[EXERCISE] Where a line contains the word "more", copy that line from the records below.

[INPUT RECORDS]
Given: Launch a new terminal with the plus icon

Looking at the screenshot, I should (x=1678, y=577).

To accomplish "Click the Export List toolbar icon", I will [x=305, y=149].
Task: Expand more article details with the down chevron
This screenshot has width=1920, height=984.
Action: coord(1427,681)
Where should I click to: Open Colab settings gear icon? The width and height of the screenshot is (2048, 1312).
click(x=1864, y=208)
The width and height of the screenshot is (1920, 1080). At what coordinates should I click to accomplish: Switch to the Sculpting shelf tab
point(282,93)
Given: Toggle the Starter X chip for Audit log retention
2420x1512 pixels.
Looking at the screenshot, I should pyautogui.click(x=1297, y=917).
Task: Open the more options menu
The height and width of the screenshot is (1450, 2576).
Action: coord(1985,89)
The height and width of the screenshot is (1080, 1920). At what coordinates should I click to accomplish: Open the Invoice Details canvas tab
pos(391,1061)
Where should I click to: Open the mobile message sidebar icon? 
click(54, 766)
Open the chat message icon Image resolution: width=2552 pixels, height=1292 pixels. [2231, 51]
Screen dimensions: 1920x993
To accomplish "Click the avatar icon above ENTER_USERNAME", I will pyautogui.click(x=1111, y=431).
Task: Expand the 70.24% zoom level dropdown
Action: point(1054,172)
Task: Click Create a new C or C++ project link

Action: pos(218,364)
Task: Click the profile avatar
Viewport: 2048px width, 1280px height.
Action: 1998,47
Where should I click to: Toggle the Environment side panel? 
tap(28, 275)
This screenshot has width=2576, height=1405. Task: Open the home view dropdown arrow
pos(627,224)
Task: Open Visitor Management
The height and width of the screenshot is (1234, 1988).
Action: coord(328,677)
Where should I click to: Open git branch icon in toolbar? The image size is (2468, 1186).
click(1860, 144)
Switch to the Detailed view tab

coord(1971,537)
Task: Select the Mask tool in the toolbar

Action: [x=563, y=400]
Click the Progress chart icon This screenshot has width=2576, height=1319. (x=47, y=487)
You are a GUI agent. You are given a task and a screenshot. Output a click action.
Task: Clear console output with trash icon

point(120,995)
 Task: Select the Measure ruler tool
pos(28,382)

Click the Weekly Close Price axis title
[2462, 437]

[EXPECTED OUTPUT]
Task: Expand more article details with the down chevron
Task: Open the more options menu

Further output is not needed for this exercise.